What is it about having small children that prompts strangers to offer unsolicited words of wisdom?

No, kind lady at Target, I’m not sure I want to hear your birthing story—though I’m sure it’s got the entertainment value of an action film—I’d prefer my curious seven-year-old not have nightmares tonight.

So I’ve been keeping my sister’s newborn baby girl one day a week for the last few months. Harlie Grace (HG) is simply perfection. I also have two kids of my own, the seven-year-old, Lilah, and a three-year-old, Ezzy.

A few days ago, Ezzy and HG were taking an afternoon nap. (Isn’t it amazing how getting two kids to nap simultaneously makes you feel like a superhero? I almost made myself a bedazzled cape.) My three-year-old rarely naps anymore, so I was euphoric.

Now, Lilah’s bus drops her off the bus stop at 2:40pm. Ever since the Mom-Missed-The-Bus-Drop-Off debacle of ’14, I watch the afternoon clock with manic intensity. And, wouldn’t you know it, Ezzy kept sleeping, and sleeping, and sleeping. 2:35pm hit and HG woke up with an acute need for a bottle.

Cue The Chaos:

2:35pm – Baby screaming

2:36pm – Bottle is inserted in baby’s mouth (not quickly enough for her liking, as she takes turns wailing and gulping)

2:37pm – My shoes have grown feet and walked right on out of my house

2:38pm – Ezzy won’t wake up after multiple attempts or with a still-screaming infant in her room

2:39pm – I hear the telltale screech and motor combination that means the bus is in the neighborhood

2:40pm – I literally RUN to the end of my driveway, in my pajamas, barefoot, a crying baby in my arms, and an unsupervised three-year-old napping in my house

PLEASE JUDGE ME. I DESERVE IT.

I realized, in that moment, that the cherry on top of my shame sundae was the fact that the nightgown I had on was the precise one I had picked up Lilah in the previous day.

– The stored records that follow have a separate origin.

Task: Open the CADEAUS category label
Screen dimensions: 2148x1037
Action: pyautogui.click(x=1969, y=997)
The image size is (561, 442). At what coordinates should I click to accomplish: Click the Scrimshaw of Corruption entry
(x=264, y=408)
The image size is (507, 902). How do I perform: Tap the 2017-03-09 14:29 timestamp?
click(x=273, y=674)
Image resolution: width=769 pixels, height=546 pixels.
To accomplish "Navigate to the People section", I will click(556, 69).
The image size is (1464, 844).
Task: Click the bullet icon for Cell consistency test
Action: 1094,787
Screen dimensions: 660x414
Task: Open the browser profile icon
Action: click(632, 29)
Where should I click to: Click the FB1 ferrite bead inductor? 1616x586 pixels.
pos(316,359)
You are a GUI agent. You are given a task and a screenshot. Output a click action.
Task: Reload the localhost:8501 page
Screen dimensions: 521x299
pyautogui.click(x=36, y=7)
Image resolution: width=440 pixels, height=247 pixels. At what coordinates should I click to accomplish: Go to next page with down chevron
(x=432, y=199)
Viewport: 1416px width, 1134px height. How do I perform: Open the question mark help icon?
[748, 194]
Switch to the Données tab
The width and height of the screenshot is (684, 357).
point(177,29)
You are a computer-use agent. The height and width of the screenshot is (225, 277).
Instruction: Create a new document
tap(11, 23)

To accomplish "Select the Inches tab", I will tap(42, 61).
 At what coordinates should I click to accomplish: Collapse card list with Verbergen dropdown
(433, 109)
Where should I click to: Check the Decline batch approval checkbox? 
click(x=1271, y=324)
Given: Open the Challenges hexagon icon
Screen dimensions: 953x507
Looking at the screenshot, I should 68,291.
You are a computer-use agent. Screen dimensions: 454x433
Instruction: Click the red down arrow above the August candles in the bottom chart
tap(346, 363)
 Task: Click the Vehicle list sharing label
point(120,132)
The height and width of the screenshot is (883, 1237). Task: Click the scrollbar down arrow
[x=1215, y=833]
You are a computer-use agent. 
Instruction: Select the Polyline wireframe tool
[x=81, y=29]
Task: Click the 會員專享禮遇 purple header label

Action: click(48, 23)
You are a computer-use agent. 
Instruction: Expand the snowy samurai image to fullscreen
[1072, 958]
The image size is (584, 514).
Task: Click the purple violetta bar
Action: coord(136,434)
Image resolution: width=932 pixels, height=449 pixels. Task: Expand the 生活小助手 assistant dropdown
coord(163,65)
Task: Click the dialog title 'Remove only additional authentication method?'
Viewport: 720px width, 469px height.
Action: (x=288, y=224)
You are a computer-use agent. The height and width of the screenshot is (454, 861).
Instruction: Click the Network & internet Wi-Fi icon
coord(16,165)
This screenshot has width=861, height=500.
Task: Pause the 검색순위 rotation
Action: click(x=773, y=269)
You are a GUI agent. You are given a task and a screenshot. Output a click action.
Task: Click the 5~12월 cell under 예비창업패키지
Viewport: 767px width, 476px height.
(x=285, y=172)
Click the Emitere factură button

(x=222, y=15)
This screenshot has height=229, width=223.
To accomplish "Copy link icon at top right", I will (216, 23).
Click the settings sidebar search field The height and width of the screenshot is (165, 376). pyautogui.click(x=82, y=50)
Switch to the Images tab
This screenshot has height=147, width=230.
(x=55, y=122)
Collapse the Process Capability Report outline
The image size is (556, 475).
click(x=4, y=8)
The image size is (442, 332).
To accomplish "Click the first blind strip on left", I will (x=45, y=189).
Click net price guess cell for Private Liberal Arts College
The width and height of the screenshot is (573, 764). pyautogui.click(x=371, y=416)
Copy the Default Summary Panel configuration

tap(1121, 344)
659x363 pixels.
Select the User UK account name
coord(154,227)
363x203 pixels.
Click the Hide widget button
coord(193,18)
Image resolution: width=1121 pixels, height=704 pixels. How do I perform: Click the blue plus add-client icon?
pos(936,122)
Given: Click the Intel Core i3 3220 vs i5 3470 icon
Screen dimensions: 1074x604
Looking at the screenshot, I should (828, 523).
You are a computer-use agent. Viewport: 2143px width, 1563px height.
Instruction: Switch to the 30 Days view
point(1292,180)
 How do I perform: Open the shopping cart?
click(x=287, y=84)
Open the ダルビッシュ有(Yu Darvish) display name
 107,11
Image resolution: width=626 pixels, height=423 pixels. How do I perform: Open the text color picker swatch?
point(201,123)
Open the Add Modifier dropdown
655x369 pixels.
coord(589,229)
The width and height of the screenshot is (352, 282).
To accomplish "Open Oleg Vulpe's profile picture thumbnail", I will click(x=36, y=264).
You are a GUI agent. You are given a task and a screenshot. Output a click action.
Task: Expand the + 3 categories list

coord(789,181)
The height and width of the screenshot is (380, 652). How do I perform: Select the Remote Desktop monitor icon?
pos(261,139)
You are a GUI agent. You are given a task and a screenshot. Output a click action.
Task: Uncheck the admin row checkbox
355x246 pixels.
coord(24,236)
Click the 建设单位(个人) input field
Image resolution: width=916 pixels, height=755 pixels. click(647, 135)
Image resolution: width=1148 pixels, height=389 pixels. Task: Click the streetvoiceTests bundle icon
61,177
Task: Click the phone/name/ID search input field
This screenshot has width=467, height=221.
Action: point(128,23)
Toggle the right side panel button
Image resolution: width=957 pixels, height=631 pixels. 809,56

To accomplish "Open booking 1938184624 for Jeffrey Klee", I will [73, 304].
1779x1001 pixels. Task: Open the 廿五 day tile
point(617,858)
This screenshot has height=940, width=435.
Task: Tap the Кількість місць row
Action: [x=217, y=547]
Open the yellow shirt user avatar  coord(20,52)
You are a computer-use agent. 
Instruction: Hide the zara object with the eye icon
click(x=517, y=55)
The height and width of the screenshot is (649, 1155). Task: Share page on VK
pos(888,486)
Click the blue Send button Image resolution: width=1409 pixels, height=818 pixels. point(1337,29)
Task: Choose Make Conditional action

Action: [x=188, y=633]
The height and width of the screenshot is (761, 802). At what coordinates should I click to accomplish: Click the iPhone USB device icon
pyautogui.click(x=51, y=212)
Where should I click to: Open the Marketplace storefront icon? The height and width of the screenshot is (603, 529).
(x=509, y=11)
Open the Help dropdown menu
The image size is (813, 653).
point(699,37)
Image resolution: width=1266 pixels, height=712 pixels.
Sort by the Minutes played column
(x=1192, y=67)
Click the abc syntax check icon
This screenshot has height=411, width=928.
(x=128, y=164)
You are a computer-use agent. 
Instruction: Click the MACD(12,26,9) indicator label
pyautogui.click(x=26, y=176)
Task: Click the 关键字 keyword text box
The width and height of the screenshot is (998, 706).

As my pre-teen schlepped off the bus, she sprinted by me, grumbling, “MOM, YOU ARE SOOOO EMBARRASSING!”  And over HG’s yelps, I did manage to hear the bus driver as she opened her window to say to me (AKA to scold me) “I really hope you’re enjoying this season of life. They grow up so fast.”

Well, thanks, lady bus driver. Because I’m not really enjoying it right now. In fact, can I get on that bus and be dropped off at your next stop, because I do NOT want to enter my house again for at least 24 hours?

Listen, I know how blessed I am to have young kids. I have personally experienced the hollow ache that occurs in the wake of a miscarriage, and I love my girls with an almost unhealthy intensity, but parenting in this phase is HARD. It hurts. It’s exhausting.

It can feel like you never measure up, like you’re never doing enough. Like it’s a competition and you’re losing.

So here’s my unsolicited advice to parents of young kids:

IT’S OKAY IF YOU ARE NOT PARTICULARLY IN LOVE WITH THIS SEASON OF LIFE.

Along those lines, here are a few other things that are okay.

It’s okay if you count down the minutes until naptime.

It’s okay if you hide in the pantry and eat chips topped with squirt-cheese as a coping mechanism.

It’s okay if you go to work and it feels like a vacation.  

It’s okay if you don’t discipline with complete perfection for every act of domestic terrorism our tiny psychos so creatively execute.

It’s okay if your kid’s art project looks like a sad homage to the glittery Disco-era.

It’s okay if you pick up your kid two days in a row in the same pajamas. (But if it’s day three . . . the jig is up. Call in reinforcements.)

It’s okay. It’s okay. It’s okay.

It’s true – they grow up fast and it’s important to look for joy every day. But that’s really hard to do when you’re just trying to survive.

In a few years, I’ll look back on this phase and smile. I’ll miss my kids’ chubby elbows and awkward teeth. I’ll miss holding a baby and the way Ezzy can’t pronounce her Rs.

Because there definitely is something magical about every age, every stage, and every season. But it’s OKAY if today you’re ready for tomorrow.